» SHORT PROBLEM
Please turn everything from the line containing "This screenshot has height=623, width=940." down to the end of the rows into a JSON list of strings, one string per line, with blank lines left out.
┌──
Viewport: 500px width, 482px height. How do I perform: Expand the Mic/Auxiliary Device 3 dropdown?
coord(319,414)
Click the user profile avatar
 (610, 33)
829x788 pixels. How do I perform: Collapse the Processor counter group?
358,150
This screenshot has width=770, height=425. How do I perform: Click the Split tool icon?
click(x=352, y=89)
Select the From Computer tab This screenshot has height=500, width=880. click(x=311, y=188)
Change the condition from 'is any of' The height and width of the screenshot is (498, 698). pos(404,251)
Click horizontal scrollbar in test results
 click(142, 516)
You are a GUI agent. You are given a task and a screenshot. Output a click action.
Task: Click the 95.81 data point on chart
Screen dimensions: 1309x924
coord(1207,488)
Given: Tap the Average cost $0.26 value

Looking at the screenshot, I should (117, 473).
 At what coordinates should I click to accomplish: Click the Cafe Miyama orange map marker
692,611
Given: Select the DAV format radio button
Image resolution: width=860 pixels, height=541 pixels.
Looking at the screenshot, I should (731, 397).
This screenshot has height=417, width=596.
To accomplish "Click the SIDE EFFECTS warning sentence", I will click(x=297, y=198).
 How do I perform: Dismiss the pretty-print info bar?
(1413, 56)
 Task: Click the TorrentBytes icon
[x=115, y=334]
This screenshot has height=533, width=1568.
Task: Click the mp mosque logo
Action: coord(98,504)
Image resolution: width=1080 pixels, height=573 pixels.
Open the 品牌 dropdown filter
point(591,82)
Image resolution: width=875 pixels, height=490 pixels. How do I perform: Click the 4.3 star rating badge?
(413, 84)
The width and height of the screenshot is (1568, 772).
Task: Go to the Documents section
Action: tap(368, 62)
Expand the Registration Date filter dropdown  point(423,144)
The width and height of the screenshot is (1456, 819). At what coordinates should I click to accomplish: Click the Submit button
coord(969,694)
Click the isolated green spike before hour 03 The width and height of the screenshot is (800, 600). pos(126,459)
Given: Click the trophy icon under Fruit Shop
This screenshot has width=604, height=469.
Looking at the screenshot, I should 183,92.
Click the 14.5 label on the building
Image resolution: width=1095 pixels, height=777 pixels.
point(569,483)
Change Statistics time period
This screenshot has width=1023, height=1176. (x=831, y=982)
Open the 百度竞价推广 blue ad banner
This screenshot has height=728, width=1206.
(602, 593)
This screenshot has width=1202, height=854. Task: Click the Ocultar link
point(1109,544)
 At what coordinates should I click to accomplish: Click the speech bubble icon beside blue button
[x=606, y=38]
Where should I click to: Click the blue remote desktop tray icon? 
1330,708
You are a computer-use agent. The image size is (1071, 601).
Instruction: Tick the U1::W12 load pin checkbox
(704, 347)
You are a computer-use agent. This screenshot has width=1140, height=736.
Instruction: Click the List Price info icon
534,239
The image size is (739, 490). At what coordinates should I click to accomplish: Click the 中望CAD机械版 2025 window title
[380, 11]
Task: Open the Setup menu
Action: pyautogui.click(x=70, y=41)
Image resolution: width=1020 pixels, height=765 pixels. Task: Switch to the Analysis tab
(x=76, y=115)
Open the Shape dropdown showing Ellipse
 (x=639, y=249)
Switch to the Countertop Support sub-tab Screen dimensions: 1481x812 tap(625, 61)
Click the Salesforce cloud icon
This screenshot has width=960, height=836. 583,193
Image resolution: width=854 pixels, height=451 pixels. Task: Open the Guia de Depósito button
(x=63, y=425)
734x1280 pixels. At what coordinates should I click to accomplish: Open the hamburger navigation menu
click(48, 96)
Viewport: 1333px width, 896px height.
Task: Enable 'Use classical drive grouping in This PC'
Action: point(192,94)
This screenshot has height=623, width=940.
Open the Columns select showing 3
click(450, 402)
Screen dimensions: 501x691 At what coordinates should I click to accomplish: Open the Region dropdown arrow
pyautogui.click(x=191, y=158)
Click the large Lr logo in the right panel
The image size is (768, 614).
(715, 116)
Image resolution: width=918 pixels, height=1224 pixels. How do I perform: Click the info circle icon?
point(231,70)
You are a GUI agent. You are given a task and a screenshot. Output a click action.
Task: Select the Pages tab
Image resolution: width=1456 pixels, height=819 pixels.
└──
» TASK SOLUTION
[
  "This screenshot has height=623, width=940.",
  "Open the Columns select showing 3",
  "click(450, 402)",
  "Screen dimensions: 501x691 At what coordinates should I click to accomplish: Open the Region dropdown arrow",
  "pyautogui.click(x=191, y=158)",
  "Click the large Lr logo in the right panel",
  "The image size is (768, 614).",
  "(715, 116)",
  "Image resolution: width=918 pixels, height=1224 pixels. How do I perform: Click the info circle icon?",
  "point(231,70)",
  "You are a GUI agent. You are given a task and a screenshot. Output a click action.",
  "Task: Select the Pages tab",
  "Image resolution: width=1456 pixels, height=819 pixels."
]